[Stored data]
-------

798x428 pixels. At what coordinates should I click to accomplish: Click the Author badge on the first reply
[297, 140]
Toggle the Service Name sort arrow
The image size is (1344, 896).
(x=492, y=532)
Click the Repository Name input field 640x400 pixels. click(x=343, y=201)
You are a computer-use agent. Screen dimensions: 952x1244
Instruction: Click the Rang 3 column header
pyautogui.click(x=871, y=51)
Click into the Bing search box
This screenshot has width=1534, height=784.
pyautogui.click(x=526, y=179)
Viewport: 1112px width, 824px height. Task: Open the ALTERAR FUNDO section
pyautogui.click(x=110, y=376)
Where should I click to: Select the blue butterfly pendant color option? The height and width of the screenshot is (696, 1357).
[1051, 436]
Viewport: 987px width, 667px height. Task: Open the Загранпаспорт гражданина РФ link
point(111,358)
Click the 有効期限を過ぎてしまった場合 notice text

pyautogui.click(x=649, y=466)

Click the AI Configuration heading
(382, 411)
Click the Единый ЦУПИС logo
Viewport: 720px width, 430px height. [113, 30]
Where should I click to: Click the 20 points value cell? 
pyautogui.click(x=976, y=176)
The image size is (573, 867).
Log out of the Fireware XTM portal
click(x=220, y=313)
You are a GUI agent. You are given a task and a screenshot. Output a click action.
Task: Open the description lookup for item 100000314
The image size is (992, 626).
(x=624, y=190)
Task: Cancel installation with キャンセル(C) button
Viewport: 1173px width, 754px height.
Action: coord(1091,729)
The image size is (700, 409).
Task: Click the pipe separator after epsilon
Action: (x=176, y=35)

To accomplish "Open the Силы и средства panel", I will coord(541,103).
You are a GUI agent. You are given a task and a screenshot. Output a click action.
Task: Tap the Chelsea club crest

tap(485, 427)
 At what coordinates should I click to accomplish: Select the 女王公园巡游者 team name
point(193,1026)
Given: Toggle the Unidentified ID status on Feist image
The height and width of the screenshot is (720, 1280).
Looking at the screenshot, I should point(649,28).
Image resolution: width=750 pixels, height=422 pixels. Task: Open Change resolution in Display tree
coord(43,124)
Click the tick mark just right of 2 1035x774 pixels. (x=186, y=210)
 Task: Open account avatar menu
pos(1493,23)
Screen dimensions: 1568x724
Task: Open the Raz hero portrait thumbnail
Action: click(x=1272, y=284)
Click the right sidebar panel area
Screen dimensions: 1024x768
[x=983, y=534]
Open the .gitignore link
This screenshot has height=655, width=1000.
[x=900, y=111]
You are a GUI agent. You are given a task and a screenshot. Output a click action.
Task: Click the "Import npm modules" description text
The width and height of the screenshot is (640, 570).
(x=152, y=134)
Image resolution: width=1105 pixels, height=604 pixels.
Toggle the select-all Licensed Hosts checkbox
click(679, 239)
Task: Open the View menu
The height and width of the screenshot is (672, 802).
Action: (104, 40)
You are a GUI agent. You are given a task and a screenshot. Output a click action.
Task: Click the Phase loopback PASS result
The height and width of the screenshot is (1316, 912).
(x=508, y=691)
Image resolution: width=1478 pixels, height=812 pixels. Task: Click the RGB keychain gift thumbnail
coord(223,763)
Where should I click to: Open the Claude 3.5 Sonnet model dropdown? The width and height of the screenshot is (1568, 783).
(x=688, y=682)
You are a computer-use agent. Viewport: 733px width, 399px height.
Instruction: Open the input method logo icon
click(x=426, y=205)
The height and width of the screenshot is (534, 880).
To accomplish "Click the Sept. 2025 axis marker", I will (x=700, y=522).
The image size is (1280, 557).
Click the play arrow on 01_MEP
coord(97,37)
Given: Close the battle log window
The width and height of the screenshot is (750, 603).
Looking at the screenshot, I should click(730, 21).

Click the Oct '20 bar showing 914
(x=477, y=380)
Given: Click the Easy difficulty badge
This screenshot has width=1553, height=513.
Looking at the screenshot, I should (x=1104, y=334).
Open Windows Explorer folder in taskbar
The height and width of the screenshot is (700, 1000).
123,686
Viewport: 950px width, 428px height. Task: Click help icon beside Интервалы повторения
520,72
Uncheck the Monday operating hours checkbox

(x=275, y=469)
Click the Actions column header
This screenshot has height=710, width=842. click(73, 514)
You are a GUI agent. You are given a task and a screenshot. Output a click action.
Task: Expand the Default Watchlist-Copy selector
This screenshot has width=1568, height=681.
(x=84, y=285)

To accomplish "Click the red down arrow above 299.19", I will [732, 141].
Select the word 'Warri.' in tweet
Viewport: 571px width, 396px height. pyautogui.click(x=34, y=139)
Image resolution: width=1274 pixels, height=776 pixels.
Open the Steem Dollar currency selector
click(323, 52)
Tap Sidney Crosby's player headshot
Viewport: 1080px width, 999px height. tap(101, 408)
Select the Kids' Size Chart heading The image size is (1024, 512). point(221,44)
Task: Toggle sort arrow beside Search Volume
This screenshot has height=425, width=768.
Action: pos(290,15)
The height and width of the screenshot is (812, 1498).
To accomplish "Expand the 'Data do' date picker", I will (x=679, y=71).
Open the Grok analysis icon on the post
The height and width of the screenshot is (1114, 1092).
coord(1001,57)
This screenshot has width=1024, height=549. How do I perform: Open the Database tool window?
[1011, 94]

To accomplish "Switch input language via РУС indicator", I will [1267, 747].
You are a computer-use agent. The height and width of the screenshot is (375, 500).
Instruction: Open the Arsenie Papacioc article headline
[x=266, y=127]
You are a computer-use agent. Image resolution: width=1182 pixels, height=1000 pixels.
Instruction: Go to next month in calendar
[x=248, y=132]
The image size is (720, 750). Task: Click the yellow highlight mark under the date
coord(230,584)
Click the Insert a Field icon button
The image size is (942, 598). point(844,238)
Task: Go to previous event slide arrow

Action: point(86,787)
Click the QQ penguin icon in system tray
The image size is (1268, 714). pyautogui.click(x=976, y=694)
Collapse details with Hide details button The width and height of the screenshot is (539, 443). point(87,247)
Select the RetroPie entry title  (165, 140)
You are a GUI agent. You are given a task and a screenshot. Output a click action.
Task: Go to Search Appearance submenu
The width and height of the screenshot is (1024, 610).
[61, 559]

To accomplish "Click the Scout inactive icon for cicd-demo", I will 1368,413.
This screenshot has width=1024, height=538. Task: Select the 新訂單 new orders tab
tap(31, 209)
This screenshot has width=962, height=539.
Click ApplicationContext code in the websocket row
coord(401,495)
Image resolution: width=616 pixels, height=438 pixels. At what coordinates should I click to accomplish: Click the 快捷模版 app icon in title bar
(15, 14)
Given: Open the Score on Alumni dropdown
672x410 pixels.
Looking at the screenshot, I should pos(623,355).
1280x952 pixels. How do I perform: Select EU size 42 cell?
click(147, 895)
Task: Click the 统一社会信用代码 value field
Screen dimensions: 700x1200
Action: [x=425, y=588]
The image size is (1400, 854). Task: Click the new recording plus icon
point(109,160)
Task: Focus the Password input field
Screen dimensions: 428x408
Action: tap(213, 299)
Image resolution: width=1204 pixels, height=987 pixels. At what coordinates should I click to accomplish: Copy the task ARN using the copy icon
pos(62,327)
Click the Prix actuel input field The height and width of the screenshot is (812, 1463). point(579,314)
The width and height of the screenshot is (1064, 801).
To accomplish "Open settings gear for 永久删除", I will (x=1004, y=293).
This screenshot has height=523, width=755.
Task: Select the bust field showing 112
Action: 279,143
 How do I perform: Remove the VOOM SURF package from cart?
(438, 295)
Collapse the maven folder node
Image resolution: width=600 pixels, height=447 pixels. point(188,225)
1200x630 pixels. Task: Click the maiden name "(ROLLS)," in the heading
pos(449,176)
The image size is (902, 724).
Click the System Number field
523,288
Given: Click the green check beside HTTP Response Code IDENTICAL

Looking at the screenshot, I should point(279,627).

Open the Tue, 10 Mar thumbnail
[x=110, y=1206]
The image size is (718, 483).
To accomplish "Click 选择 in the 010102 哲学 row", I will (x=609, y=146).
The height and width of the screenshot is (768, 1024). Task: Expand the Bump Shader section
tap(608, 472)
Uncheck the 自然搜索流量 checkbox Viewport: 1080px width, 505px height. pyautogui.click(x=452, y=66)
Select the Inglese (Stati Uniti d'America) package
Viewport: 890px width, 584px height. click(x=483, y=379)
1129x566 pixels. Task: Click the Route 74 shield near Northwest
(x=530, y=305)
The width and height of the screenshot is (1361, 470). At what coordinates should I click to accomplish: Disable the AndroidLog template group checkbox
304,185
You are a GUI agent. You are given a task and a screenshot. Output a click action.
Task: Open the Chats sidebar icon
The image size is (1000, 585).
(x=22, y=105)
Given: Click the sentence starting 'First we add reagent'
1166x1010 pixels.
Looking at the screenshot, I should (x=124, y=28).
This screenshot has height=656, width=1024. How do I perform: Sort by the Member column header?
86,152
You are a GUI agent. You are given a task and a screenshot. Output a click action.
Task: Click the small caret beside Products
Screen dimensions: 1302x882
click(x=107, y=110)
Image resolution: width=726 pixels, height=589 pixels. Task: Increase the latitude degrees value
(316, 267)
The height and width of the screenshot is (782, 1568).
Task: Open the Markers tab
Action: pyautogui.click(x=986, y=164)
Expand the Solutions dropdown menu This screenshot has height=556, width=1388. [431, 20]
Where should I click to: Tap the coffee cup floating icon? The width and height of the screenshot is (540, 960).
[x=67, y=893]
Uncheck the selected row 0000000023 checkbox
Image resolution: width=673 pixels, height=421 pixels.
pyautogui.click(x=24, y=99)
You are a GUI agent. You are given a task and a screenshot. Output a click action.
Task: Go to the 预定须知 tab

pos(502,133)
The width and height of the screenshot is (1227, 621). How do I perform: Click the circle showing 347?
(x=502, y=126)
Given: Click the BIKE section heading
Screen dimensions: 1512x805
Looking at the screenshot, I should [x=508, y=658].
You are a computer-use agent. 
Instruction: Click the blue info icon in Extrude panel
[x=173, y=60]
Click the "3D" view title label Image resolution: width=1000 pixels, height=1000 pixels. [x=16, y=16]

-------

(AIM OF THE EXERCISE): Find the line containing "The width and height of the screenshot is (1227, 621)." in the data above. Please transcribe it and every line after it, exactly.

(WRITTEN ANSWER):
The width and height of the screenshot is (1227, 621). How do I perform: Click the circle showing 347?
(x=502, y=126)
Given: Click the BIKE section heading
Screen dimensions: 1512x805
Looking at the screenshot, I should [x=508, y=658].
You are a computer-use agent. 
Instruction: Click the blue info icon in Extrude panel
[x=173, y=60]
Click the "3D" view title label Image resolution: width=1000 pixels, height=1000 pixels. [x=16, y=16]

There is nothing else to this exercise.